LABMUNDO’s researchers encompass professors, young PhD’s, PhD candidates, master students and graduate students who work in distinct but integrated research aces, with the central objective of understanding and analysing the contemporary world order based on the major social, cultural, economic and political transformations that are at the foundation of the so-called Third Industrial Revolution and globalization since the 1970s in the transition to the twenty-first century.
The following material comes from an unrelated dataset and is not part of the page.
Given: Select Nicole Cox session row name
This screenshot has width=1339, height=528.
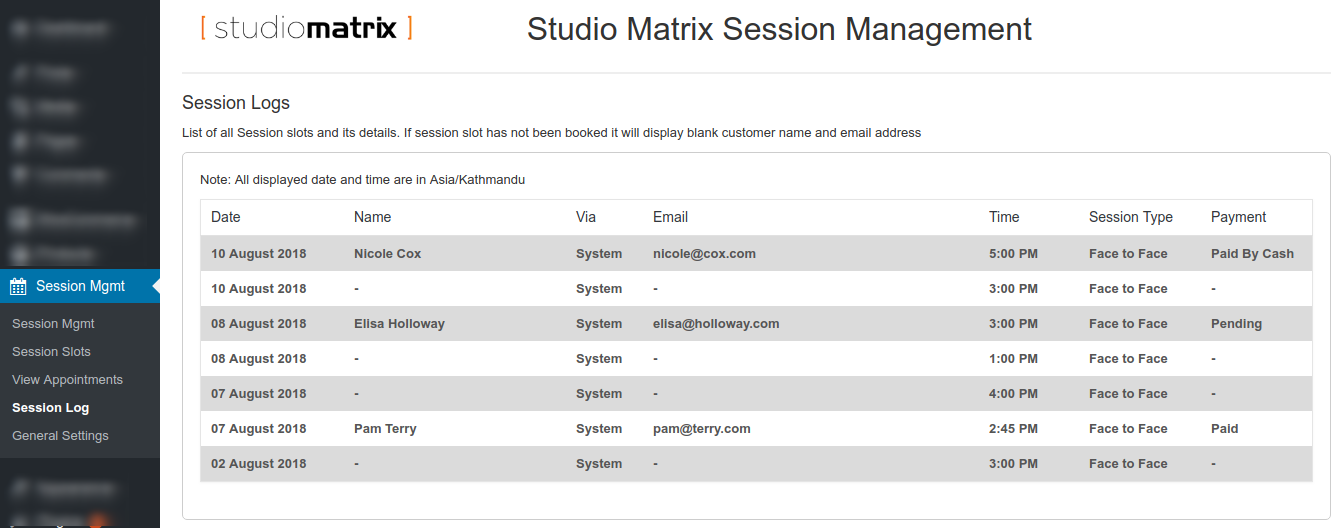Looking at the screenshot, I should 387,254.
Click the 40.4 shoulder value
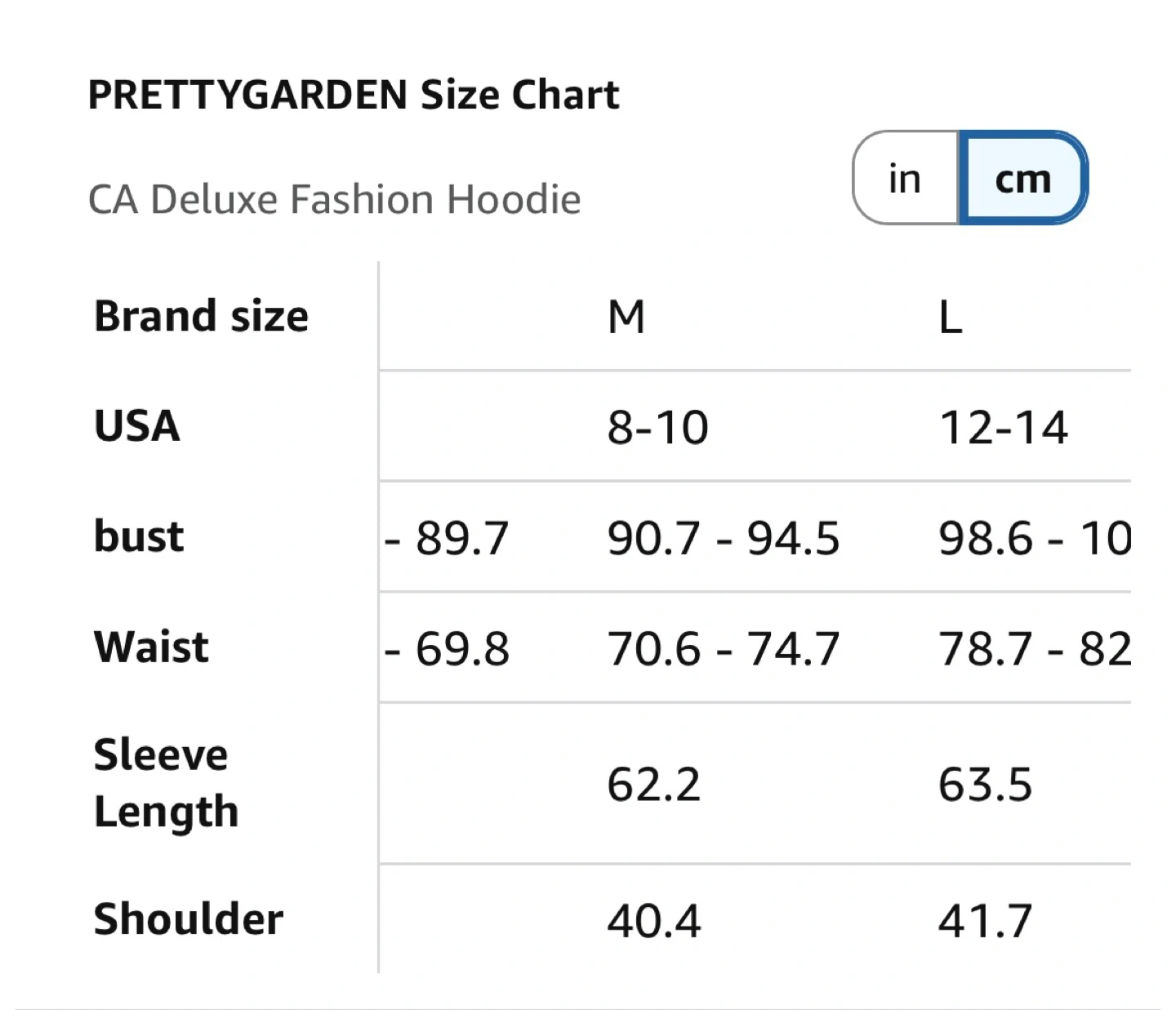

The organization of scientific production via dynamic networks, the analysis of the comprehensive totalities of the contemporary world-system and its effects on Brazilian foreign policy, its society, and the reality of some states (particularly Bahia and Rio de Janeiro), as well as understanding of the economic and political ascent of regional powers from the Geopolitical South are the essential features of this innovative academic front in the field of international relations.

Goals

 

LABMUNDO’s main objectives are to analyse the following issues:

a) The progress of economic globalization processes and their different dimensions (trade, financial, technological, political, cultural, social) that accentuate the tensions between integration and fragmentation, interdependence and autonomy, inclusion and exclusion;

b) The tensions between “the global” and “the national” as a locus of power, decision, conflict regulation and definition of development strategies;

c) The expansion of private and business actions to the detriment of public interests and regulation of collective goods, for example, in relation to the challenges of environmental protection, climate change, migration, human rights and collective security;

d) The changing conceptions about the territory and its regulation, considering the regional and local rebounds of the globalization in terms of development, mainly in peripheral and semi-peripheral countries of the world-system;

e) The transformation of the nation-state and the re-definition of politics evolving from a dynamic of exclusive and monolithic actors to a more pluralistic perspective of actorness in international relations (corporations, human rights NGOs, environmental movements, subnational entities, etc.);

f) The ascent of regional powers (South Africa, Brazil, China, India, Turkey …) in the world order, the coalitions and alliances they establish, the dynamics of South-South Cooperation that they develop, as well as their demands for governance reform (in trade, finance, and security, for example).